Class Two: Vector data and geoprocessing
Table of contents
Overview
In this session, we will cover vector data (which we were introduced to in the previous session when working with a spatial dataset of country boundaries) more explicitly, and explore the different ways it can be manipulated and analyzed, and the different ways it can be used to inform our understanding of social phenomena. We will also explore some of the practical considerations to keep in mind when working with map coordinate systems. The in-class exercise will give you some practice in carrying out basic vector data operations in R Studio.
Readings
Required Readings
- Smith, Heather. 2020. “Geographic vs Projected Coordinate Systems.” Esri ArcGIS Blog. https://www.esri.com/arcgis-blog/products/arcgis-pro/mapping/gcs_vs_pcs/.
- “7 Geoprocessing Tools Every GIS Analyst Should Know”. 2022. GISGeography. https://gisgeography.com/geoprocessing-tools/
- “How Spatial Join Works in GIS”. 2022. GISGeography. https://gisgeography.com/spatial-join/
- “What is Geocoding?”. ArcGIS Dekstop Documentation. https://desktop.arcgis.com/en/arcmap/latest/manage-data/geocoding/what-is-geocoding.htm
Read ONE of the following. Please pay careful attention to the section in which the geospatial methods are discussed, and consider the following questions: What methods were used? How might you deploy these methods in your own research? Was there anything confusing about the methods section? Would you want to ask the author for clarification on anything? How could these research questions be extended in new directions?
Pengl, Yannick, Philip Roessler, and Valeria Rueda. 2021. “Cash Crops, Print Technologies, and the Politicization of Ethnicity in Africa.” American Political Science Review 116(1): 181-199.
doi: https://doi.org/10.1017/S0003055421000782Deenesh, Sohoni and Salvatore Saporito. 2009. “Mapping School Segregation: Using GIS to Explore Racial Segregation between Schools and Their Corresponding Attendance Areas.” American Journal of Education 115(4): 569-600.
doi: https://doi-org.colorado.idm.oclc.org/10.1086/599782.Kotsadam, Andrea, Gudrun Ostby, Siri Aas Rustad, Andreas Foro Tollefsen, and Henrik Urdal. 2018. “Development Aid and Infant Mortality. Micro-level evidence from Nigeria.” World Development: 59-69.
doi: https://doi.org/10.1016/j.worlddev.2017.12.022.Braun, Robert. 2016. “Religious Minorities and Resistance to Genocide: The Collective Rescue of Jews in the Netherlands during the Holocaust.” American Political Science Review 110(1): 127-147.
doi: https://doi.org/10.1017/S0003055415000544.Maranville, Angela R., Tih-Fen Ting, Yang Zhang. 2009. “An Environmental Justice Analysis: Superfund Sites and Surrounding Communities in Illinois.” Environmental Justice 2(2): 49-56.

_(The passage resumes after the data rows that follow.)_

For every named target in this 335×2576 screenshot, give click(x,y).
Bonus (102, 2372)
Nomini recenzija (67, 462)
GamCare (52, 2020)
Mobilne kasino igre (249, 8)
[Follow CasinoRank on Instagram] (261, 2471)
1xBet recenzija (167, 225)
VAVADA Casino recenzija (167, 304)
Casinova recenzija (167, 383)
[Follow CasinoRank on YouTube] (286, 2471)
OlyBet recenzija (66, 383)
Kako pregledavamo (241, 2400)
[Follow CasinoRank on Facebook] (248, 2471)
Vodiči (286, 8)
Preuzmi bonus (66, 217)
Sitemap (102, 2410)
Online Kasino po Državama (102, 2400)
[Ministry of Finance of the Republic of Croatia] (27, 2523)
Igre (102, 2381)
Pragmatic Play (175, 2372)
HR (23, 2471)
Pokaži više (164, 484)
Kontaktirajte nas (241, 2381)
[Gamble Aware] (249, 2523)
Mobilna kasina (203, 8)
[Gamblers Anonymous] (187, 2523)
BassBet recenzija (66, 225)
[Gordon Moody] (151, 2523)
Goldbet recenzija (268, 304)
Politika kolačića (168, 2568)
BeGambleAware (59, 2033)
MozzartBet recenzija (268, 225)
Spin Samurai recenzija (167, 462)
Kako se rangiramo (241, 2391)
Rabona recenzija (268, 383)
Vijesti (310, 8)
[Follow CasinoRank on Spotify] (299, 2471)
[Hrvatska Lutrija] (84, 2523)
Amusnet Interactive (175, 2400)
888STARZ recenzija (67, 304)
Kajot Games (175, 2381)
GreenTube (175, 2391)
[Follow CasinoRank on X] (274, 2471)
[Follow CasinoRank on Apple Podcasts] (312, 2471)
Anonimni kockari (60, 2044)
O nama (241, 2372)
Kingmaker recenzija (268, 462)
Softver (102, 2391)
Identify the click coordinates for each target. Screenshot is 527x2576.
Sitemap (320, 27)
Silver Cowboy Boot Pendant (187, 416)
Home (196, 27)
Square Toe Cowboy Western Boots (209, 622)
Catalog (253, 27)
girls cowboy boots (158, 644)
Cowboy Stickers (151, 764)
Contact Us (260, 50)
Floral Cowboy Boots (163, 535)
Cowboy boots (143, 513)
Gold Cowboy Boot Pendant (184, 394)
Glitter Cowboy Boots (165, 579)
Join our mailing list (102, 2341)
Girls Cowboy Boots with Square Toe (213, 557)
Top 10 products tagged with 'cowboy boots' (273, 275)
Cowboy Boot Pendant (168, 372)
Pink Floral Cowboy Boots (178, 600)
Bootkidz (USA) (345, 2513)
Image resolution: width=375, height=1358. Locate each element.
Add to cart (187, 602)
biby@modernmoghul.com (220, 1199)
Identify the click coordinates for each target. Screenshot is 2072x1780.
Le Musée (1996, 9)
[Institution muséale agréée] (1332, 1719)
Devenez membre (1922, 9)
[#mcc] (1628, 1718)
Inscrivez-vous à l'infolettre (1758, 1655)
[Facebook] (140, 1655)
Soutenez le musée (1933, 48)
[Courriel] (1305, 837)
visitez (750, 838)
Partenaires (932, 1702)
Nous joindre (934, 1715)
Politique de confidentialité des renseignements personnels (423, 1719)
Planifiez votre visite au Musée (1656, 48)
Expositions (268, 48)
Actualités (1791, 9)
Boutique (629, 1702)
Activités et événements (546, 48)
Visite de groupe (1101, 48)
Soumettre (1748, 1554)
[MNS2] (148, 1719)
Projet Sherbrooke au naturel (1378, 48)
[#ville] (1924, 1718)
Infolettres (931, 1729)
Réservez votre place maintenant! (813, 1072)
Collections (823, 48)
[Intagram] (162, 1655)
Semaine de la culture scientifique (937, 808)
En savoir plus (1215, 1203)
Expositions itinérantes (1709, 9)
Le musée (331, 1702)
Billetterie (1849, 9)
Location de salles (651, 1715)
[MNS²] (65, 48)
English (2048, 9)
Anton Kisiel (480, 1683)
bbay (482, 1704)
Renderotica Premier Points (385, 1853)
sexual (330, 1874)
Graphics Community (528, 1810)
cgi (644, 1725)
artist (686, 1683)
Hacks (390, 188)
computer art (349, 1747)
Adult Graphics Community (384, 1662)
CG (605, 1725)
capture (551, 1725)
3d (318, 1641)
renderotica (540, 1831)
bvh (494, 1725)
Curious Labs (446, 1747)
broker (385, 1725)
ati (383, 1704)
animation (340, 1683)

doi: https://doi.org/10.1089/env.2008.0547.Jha, Saumitra. 2013. “Trade, Institutions, and Ethnic Tolerance: Evidence from South Asia”. American Political Science Review 107(4): 806-832.
doi: https://doi.org/10.1017/S0003055413000464
Class Notes/Tutorial
Useful resources
- Video on coordinate reference systems by Jonathan Soma
- Guide to geocoding tools, from UC-Berkeley; note that some of these resources may not be available at CU-Boulder, but many of them are available to the public.
- sf package cheatsheet
- R coordinate systems cheatsheet
- Scale and Projections by Laura Matson and Melinda Kernik
Assignment
Please choose one of the options below and turn it in before the start of Class 3 (April 18th).
Option 1
Explore some of the vector datasets discussed in the General Resources section of the course webpage. Find a polygon dataset, and a point dataset (or a tabular dataset that is geocoded), and implement a spatial join to derive a new dataset that contains information on the number of points within each polygon. What research questions might the dataset you generated help to answer?
Option 2
Go to this archive of police stop data, provided as part of the Stanford Open Policing Project. Under the “CO” heading on this page, download the “Aurora”” data as a CSV file. Read this file (which contains lat/long coordinates for most of the stops in the dataset; assume that the coordinate reference system for these lat/long coordinates are EPSG: 4326) into R Studio, and generate a new dataset that contains information on the total number of police stops which took place in each census tract.
Document your steps/code, and send me the final dataset (i.e. the tract-level dataset on the number of stops) that you generated as a CSV file.